PROBLEM REQUIREMENTS
Convert every line of the material below into a JSON list of strings, with one string per line and blank lines omitted.

SUPPLIED RECORDS
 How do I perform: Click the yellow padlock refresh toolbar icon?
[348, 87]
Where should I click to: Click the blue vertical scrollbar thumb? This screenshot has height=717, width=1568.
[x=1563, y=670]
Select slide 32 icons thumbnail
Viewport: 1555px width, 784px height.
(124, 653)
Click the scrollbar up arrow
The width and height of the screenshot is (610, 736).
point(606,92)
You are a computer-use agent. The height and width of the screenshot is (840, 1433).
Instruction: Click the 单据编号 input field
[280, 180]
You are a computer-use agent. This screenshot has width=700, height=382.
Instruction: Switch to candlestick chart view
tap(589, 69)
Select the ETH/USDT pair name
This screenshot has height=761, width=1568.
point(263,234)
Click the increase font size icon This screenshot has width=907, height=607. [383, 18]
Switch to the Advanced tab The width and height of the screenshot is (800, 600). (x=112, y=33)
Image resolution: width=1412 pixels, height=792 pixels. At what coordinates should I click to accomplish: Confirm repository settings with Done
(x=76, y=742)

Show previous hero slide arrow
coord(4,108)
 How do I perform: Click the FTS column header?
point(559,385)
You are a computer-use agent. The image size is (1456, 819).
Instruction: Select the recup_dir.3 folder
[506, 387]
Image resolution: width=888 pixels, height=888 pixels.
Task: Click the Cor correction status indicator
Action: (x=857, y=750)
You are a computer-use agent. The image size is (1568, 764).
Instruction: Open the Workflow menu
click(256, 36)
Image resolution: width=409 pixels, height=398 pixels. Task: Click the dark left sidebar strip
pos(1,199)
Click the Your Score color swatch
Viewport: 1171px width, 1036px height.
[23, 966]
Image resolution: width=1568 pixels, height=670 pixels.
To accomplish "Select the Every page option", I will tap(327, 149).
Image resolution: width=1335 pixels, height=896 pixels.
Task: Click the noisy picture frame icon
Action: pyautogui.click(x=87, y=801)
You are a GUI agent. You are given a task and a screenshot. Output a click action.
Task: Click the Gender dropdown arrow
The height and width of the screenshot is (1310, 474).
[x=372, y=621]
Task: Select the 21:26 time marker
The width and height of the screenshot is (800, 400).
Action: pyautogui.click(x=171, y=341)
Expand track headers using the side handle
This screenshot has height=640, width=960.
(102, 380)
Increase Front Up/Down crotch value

WORKED ANSWER
[
  " How do I perform: Click the yellow padlock refresh toolbar icon?",
  "[348, 87]",
  "Where should I click to: Click the blue vertical scrollbar thumb? This screenshot has height=717, width=1568.",
  "[x=1563, y=670]",
  "Select slide 32 icons thumbnail",
  "Viewport: 1555px width, 784px height.",
  "(124, 653)",
  "Click the scrollbar up arrow",
  "The width and height of the screenshot is (610, 736).",
  "point(606,92)",
  "You are a computer-use agent. The height and width of the screenshot is (840, 1433).",
  "Instruction: Click the 单据编号 input field",
  "[280, 180]",
  "You are a computer-use agent. This screenshot has width=700, height=382.",
  "Instruction: Switch to candlestick chart view",
  "tap(589, 69)",
  "Select the ETH/USDT pair name",
  "This screenshot has height=761, width=1568.",
  "point(263,234)",
  "Click the increase font size icon This screenshot has width=907, height=607. [383, 18]",
  "Switch to the Advanced tab The width and height of the screenshot is (800, 600). (x=112, y=33)",
  "Image resolution: width=1412 pixels, height=792 pixels. At what coordinates should I click to accomplish: Confirm repository settings with Done",
  "(x=76, y=742)",
  "Show previous hero slide arrow",
  "coord(4,108)",
  " How do I perform: Click the FTS column header?",
  "point(559,385)",
  "You are a computer-use agent. The image size is (1456, 819).",
  "Instruction: Select the recup_dir.3 folder",
  "[506, 387]",
  "Image resolution: width=888 pixels, height=888 pixels.",
  "Task: Click the Cor correction status indicator",
  "Action: (x=857, y=750)",
  "You are a computer-use agent. The image size is (1568, 764).",
  "Instruction: Open the Workflow menu",
  "click(256, 36)",
  "Image resolution: width=409 pixels, height=398 pixels. Task: Click the dark left sidebar strip",
  "pos(1,199)",
  "Click the Your Score color swatch",
  "Viewport: 1171px width, 1036px height.",
  "[23, 966]",
  "Image resolution: width=1568 pixels, height=670 pixels.",
  "To accomplish \"Select the Every page option\", I will tap(327, 149).",
  "Image resolution: width=1335 pixels, height=896 pixels.",
  "Task: Click the noisy picture frame icon",
  "Action: pyautogui.click(x=87, y=801)",
  "You are a GUI agent. You are given a task and a screenshot. Output a click action.",
  "Task: Click the Gender dropdown arrow",
  "The height and width of the screenshot is (1310, 474).",
  "[x=372, y=621]",
  "Task: Select the 21:26 time marker",
  "The width and height of the screenshot is (800, 400).",
  "Action: pyautogui.click(x=171, y=341)",
  "Expand track headers using the side handle",
  "This screenshot has height=640, width=960.",
  "(102, 380)",
  "Increase Front Up/Down crotch value"
]